■ REQUIRED WORK
Since the pictures are not wanted, copy only the text of every record exactly.

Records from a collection
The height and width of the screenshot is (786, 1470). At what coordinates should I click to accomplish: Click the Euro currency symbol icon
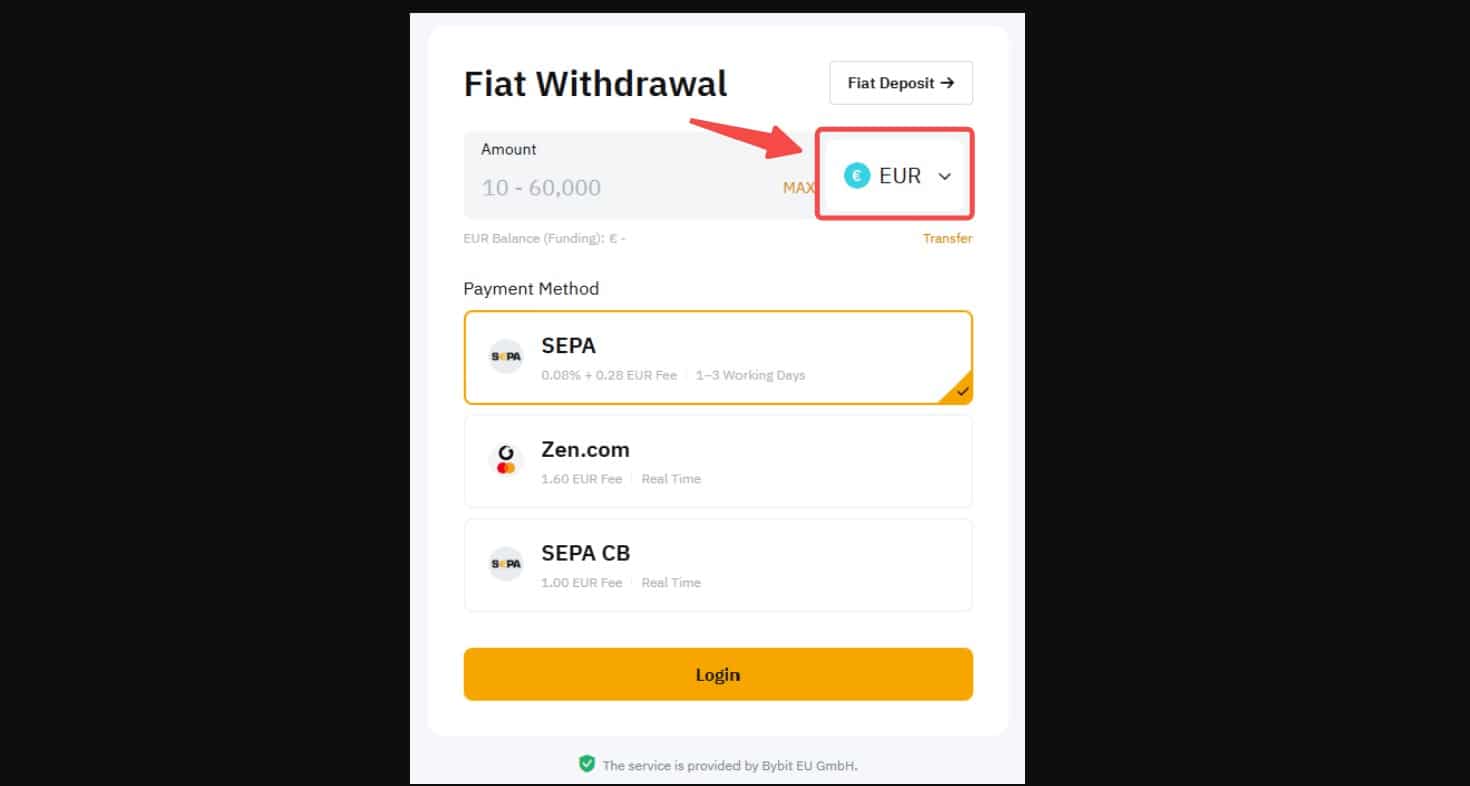(x=857, y=176)
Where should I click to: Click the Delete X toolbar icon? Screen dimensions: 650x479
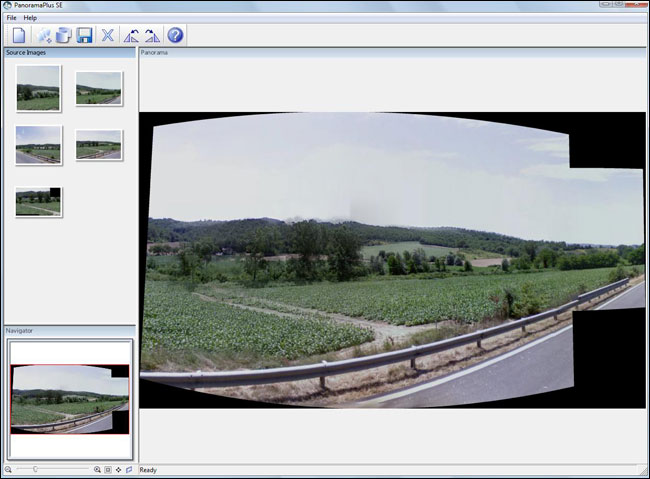tap(108, 35)
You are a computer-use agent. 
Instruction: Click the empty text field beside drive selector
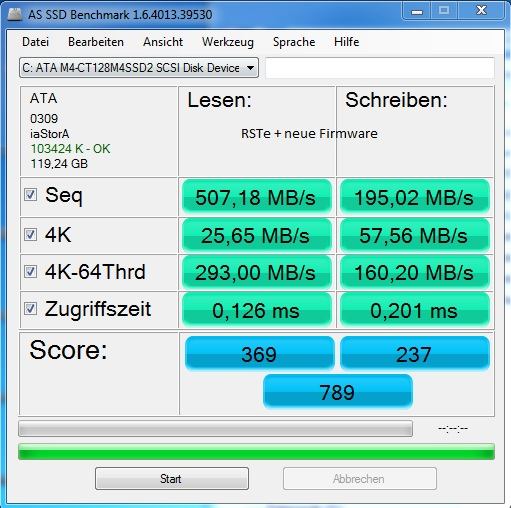(x=380, y=68)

■ TASK RESULT
The height and width of the screenshot is (786, 1470). At what coordinates should I click to accomplish: Click the Euro currency symbol icon
(x=857, y=176)
Where should I click to: Click the Delete X toolbar icon? Screen dimensions: 650x479
tap(108, 35)
You are a computer-use agent. 
Instruction: Click the empty text field beside drive selector
(x=380, y=68)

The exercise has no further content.